La tension monte autour du rejet controversé des eaux usées de Fukushima. Des appels en provenance de Chine ont commencé à inonder les entreprises japonaises ce jeudi 24 août. Ils ont commencé lorsque l'opérateur Tepco, qui gère la centrale, a commencé à rejeter l'eau utilisée pour refroidir les réacteurs nucléaires sinistrés de la centrale de Fukushima. Dans un communiqué du ministère japonais des Affaires étrangères, publié samedi 26 août en fin de journée, Hiroyuki Namazu, haut diplomate japonais chargé des Affaires asiatiques et océaniennes, a demandé aux hauts fonctionnaires de l'ambassade de Pékin à Tokyo d'appeler au calme.
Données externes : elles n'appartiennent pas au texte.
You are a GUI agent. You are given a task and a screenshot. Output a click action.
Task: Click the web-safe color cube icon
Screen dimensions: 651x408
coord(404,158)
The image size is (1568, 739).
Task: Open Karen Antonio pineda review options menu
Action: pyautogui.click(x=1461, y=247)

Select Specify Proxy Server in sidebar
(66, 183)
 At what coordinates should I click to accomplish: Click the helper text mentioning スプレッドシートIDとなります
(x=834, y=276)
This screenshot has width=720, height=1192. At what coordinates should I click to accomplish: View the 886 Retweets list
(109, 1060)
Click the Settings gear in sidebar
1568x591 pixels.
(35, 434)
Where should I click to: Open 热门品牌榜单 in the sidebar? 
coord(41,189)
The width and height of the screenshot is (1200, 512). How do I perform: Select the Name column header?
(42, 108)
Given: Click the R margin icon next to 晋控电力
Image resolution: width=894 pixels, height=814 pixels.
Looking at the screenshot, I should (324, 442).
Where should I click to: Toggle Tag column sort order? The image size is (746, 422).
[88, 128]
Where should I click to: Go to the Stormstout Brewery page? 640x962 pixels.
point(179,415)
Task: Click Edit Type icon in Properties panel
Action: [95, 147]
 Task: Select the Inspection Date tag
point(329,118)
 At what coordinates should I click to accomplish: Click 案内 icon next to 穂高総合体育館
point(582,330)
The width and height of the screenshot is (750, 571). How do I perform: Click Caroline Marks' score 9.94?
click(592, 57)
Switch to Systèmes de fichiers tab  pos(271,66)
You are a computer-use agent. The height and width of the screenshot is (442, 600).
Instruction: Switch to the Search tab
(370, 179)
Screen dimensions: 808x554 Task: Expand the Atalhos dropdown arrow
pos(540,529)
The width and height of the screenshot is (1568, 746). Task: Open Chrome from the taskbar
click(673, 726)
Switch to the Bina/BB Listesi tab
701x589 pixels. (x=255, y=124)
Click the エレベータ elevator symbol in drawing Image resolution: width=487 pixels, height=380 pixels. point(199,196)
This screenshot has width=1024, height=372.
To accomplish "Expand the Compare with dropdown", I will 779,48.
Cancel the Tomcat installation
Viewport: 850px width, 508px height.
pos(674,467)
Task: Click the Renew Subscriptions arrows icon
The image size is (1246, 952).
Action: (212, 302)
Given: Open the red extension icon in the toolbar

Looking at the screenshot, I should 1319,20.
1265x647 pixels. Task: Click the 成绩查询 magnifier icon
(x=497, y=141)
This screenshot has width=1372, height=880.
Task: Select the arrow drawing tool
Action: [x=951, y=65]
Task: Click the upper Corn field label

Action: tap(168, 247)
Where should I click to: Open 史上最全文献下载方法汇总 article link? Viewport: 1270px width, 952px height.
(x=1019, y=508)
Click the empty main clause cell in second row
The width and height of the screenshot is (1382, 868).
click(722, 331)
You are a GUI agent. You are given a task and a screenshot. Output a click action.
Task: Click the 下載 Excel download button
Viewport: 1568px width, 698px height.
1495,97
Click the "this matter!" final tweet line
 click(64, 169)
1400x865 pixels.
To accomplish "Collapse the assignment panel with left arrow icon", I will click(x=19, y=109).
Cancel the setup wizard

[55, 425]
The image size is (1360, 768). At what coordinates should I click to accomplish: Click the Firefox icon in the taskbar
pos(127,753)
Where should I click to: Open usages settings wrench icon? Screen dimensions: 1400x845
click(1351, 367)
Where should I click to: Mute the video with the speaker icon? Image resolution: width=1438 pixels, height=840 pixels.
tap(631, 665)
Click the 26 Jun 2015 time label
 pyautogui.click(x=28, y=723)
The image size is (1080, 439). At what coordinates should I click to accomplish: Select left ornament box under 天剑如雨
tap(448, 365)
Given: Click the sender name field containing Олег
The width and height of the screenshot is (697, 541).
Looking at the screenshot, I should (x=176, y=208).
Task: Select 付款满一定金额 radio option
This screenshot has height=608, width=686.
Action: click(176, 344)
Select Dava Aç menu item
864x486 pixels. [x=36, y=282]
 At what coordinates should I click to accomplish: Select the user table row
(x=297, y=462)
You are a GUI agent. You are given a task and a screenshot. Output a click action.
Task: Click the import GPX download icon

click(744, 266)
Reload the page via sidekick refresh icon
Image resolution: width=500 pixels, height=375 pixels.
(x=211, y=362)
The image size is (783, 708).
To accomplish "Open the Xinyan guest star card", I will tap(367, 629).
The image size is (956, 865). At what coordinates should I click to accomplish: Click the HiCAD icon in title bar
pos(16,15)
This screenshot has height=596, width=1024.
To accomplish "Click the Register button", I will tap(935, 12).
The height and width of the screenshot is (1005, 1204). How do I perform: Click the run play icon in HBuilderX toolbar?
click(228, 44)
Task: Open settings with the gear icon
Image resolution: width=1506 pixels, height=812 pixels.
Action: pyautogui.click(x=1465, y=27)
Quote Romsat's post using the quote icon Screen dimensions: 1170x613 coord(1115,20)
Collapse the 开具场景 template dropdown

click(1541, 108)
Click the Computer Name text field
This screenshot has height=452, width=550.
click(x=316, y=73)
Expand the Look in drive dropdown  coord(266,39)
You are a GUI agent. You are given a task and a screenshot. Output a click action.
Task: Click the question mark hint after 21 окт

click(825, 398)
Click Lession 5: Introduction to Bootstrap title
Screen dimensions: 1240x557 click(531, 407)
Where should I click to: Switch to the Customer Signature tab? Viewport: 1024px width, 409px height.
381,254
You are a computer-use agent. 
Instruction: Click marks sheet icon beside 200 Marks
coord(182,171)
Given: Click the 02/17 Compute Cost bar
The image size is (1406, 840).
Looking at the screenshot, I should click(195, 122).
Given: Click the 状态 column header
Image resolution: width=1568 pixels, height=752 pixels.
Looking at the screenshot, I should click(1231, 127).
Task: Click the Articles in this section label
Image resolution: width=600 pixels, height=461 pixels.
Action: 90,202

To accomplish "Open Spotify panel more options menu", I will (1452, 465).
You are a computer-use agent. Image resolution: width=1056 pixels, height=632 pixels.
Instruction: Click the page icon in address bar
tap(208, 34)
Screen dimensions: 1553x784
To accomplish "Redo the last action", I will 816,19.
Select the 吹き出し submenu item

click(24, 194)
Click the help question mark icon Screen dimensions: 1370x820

Une vague de harcèlement téléphonique similaire à celle de jeudi s'est également produite en Chine, ciblant des établissements japonais. Selon l'agence de presse Kyodo, un homme d'affaires de Fukushima a déclaré que ses quatre restaurants et pâtisseries avaient reçu un total d'environ 1000 appels vendredi, la plupart en provenance de Chine, poussant ses commerces à débrancher leurs lignes. Même son de cloche du côté du maire de la ville de Fukushima, Hiroshi Kohata. Sur Facebook, il a affirmé que la mairie avait reçu environ 200 appels similaires en deux jours, et que les écoles, restaurants et hôtels locaux en avaient également été victimes. Sur les réseaux sociaux, les internautes chinois ont partagé des vidéos dans lesquelles ils se montrent en train d'appeler des numéros japonais.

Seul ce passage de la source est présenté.